**SET TASKS**
a: Decide whether each statement below agrees with the weekly luach: (i) the Sabbath ends at 8:14 p.m.; (ii) candle lighting is at 7:36 p.m.; (iii) this Friday evening begins Pesach and the second Seder. Answer yes or no for each, and quote the deciding words from the luach.
b: From the weekly luach, set down word for word the passage that begins at the words "Halacha Yomit: Shulchan" and stops after the words "Birchos ha’Tefillah v’Siduran)".

**SOURCE TEXT**
Weekly Luach - Shabbat Shalom

Vol. LXIII No. 14                                       5772

New York City

CANDLE LIGHTING TIME

April 6, 2012 – 14 Nissan 5772

7:06 p.m. NYC E.D.T.

 

Sabbath Ends: 8:14 p.m. NYC E.D.T.

Weekly Reading: Pesach Festival (see below)

Weekly Haftara: Pesach Festival  (see below)

Daf Yomi: Kerisos 18

Mishna Yomit: Megillah 4:6-7

Halacha Yomit: Shulchan Aruch, Orach Chayyim 34:3 – 35:1

Rambam Yomi: Hilchos Milah chap.2 – Seder ha’Tefillos (until the words Nusach Birchos ha’Tefillah v’Siduran)

Earliest time for tallis and tefillin: 5:36 a.m. NYC E.D.T.

Latest Kerias Shema: 9:45 a.m. NYC E.D.T.

This Friday Evening is the start of Pesach and the first Seder.

**SOURCE EXCERPT**
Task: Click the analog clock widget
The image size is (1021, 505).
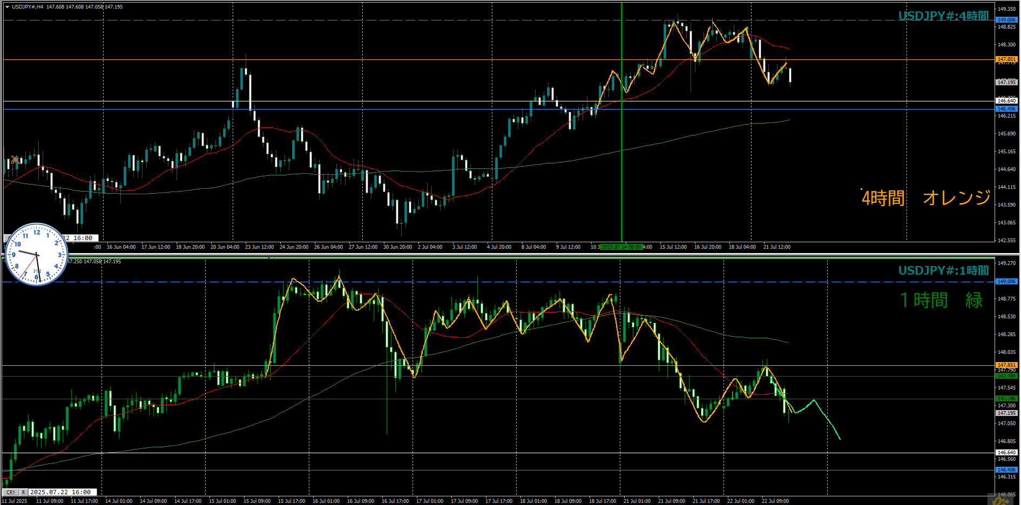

**TASK-BY-TASK SOLUTIONS**
a:
(i) Yes: "Sabbath Ends: 8:14 p.m. NYC E.D.T."
(ii) No: "7:06 p.m. NYC E.D.T."
(iii) No: "This Friday Evening is the start of Pesach and the first Seder."

b:
Halacha Yomit: Shulchan Aruch, Orach Chayyim 34:3 – 35:1

Rambam Yomi: Hilchos Milah chap.2 – Seder ha’Tefillos (until the words Nusach Birchos ha’Tefillah v’Siduran)